After being elected for Northern Badia in the 2013 Jordanian general election, Srour was also elected Speaker of the House of Representatives on 10 February 2013 for a term concluding in November 2013, when a new ordinary session of legislation was scheduled to start. A total of eight Representatives put themselves up for election as speaker, with four of them withdrawing before the voting started. Of the total number of 150 Representatives only 146 were able to vote, as two were absent, one had resigned and one had died. In the first round of voting Srour gained 50 votes, Mohammad Al Haj of the Islamic Centre Party gained 54, Mustafa Shneikat gained 36, and Mahmoud Kharabsheh gained 5 votes. In the second round in which Srour competed against Al Haj, Srour gained 80 votes and Al Haj 62, Srour was therefore declared winner.
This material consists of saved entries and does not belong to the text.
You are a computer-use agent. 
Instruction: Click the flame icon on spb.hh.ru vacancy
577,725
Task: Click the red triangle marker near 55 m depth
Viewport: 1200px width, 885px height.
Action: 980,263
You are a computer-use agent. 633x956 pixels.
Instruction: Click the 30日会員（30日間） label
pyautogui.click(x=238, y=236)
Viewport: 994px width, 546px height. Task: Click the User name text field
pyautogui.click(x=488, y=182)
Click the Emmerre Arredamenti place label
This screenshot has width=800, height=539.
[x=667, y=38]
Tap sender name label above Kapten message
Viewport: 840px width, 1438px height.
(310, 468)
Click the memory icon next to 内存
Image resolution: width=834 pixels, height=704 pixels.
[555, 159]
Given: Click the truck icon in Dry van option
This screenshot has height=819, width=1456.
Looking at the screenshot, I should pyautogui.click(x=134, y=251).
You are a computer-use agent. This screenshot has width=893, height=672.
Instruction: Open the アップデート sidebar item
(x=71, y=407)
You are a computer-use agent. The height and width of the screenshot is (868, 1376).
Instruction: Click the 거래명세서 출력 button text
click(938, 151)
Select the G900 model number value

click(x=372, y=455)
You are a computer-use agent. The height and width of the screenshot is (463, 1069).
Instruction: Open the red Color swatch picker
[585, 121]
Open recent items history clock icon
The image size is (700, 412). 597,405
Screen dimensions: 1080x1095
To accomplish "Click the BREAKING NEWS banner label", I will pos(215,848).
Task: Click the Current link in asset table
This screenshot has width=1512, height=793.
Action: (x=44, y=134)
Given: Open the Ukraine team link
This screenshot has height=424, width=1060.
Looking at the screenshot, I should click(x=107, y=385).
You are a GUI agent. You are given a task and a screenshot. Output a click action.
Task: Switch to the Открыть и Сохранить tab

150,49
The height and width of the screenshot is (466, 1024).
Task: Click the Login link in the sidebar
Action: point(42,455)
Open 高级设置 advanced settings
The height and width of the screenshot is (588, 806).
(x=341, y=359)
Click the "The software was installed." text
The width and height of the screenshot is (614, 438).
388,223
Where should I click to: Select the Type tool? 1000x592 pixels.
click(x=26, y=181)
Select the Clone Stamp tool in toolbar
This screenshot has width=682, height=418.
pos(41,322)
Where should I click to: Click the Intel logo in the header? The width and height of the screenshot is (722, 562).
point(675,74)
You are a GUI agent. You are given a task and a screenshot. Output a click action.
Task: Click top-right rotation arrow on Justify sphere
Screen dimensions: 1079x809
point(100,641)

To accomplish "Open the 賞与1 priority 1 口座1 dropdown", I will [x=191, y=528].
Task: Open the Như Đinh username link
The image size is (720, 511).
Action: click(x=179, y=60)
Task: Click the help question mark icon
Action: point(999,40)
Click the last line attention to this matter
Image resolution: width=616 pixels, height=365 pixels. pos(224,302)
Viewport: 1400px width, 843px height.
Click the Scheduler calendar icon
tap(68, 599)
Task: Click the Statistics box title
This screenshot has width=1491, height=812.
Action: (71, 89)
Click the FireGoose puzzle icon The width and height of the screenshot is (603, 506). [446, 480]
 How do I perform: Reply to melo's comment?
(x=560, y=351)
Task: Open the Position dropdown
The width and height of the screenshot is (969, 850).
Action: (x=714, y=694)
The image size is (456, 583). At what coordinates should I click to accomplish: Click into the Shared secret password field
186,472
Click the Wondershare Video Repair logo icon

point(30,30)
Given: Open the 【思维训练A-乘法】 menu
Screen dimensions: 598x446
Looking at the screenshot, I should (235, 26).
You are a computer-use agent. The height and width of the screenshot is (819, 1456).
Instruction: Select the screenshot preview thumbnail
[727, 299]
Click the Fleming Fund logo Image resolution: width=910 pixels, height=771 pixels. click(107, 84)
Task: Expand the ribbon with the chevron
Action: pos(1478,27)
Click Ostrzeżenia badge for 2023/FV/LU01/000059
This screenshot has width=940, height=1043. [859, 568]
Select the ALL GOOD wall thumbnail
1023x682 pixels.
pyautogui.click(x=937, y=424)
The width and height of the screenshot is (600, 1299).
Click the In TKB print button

Srour ran as well for the November 2013 elections for Speaker, at the opening of the regular session of parliament. On 30 October 2013 the list of candidates was down to five candidates, with deputies seeing Srour and Atef Tarawneh as the strongest candidates. However, after the first round of voting on 3 November 2013 the candidates that passed to the second round were Tarawneh and Abdul Karim al-Doghmi. al-Doghmi withdrew his candidacy before the second round of voting, making Tarawneh the new Speaker of the House. Srour lost his seat in the House of Representatives in the 2016 Jordanian general election.

On 4 February 2019 Srour was named adviser for tribal affairs to King Abdullah II of Jordan.

==Political positions==
Srour is seen as a conservative and a supporter of the monarchy of Jordan.